EXHIBIT 5.1

          Smith, Anderson, Blount, Dorsett, Mitchell & Jernigan, L.L.P.
                                     Lawyers
                                 P. O. Box 2611
                          Raleigh, North Carolina 27601
                               Phone: 919-821-1220
                                Fax: 919-821-6800

                                 April 30, 2003

Cree, Inc.
4600 Silicon Drive
Durham, North Carolina 27703

     Re: Cree, Inc. Registration Statement on Form S-8

Ladies and Gentlemen:

     We have acted as counsel for Cree, Inc., a North Carolina corporation (the
"Company"), in connection with the registration on Form S-8 (the "Registration
Statement") under the Securities Act of 1933, as amended, of 750,000 shares of
common stock (the "Shares"), $0.00125 par value per share, for issuance under
the Company's 1999 Employee Stock Purchase Plan, as amended (the "Plan").

     This opinion is being furnished in accordance with the requirements of Item
8 of Form S-8 and Item 601(b)(5)(i) of Regulation S-K.

     We have examined the Restated Articles of Incorporation of the Company, as
amended (the "Articles"), the Bylaws of the Company (the "Bylaws"), the minutes
of the meetings of the Board of Directors of the Company relating to the
approval of the Plan and the authorization and the issuance of the Shares and
such other corporate documents, records, and matters of law as we have deemed
necessary for purposes of this opinion. In our examination, we have assumed the
genuineness of all signatures, the authenticity of all documents as originals,
the conforming to originals of all documents submitted to us as certified copies
or photocopies, and the authenticity of originals of such latter documents. We
have also received a certificate of an officer of the Company, dated of even
date herewith, relating to the issuance of the Shares pursuant to the Plan.

     Based on such examination and such certificate, it is our opinion that the
Shares that are being registered pursuant to the Registration Statement may be
validly issued in accordance with the Articles and Bylaws, and when so issued
and duly delivered against payment therefor in accordance with the Plan as
described in the Registration Statement, such shares will be validly issued,
fully paid, and non-assessable.

     This opinion is limited to the laws of the State of North Carolina, and we
express no opinion as to the laws of any other jurisdiction. The opinion
expressed herein does not extend to compliance with federal and state securities
laws relating to the sale of the Shares.

     We hereby consent to the filing of this opinion as an exhibit to the
Registration Statement. Such consent shall not be deemed to be an admission that
our firm is within the category of persons whose consent is required under
Section 7 of the Act or the regulations promulgated pursuant to the Act.
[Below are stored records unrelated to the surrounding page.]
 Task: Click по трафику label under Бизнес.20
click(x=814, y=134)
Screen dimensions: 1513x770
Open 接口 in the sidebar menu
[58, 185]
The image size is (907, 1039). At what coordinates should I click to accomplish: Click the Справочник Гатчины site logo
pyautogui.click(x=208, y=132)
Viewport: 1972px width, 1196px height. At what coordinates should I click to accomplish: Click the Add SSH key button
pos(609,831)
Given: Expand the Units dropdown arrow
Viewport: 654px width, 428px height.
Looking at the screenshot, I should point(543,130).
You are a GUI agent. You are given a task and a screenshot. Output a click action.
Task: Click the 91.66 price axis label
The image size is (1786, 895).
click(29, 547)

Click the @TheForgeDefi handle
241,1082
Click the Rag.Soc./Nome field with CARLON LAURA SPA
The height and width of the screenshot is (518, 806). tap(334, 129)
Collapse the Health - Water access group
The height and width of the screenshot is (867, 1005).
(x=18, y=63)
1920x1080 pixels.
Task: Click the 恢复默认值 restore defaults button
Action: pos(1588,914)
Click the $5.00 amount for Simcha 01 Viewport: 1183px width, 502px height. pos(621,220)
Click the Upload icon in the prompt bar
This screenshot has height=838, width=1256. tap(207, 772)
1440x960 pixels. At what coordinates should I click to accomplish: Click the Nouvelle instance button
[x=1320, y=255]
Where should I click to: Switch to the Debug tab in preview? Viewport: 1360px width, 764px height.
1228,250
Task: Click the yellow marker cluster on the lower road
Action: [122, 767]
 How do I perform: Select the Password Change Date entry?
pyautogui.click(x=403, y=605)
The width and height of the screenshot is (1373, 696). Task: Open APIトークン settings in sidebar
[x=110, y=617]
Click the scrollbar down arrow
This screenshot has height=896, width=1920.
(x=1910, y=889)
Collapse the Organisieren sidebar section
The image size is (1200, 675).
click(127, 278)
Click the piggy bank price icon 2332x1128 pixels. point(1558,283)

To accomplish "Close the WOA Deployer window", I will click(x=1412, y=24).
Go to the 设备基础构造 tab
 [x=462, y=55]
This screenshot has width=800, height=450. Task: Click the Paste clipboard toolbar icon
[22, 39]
     Our opinion is as of the date hereof, and we do not undertake to advise you
of matters that might come to our attention subsequent to the date hereof which
may affect our legal opinion expressed herein.

                                          Sincerely yours,


                                          /s/ SMITH, ANDERSON, BLOUNT, DORSETT,
                                              MITCHELL & JERNIGAN, L.L.P.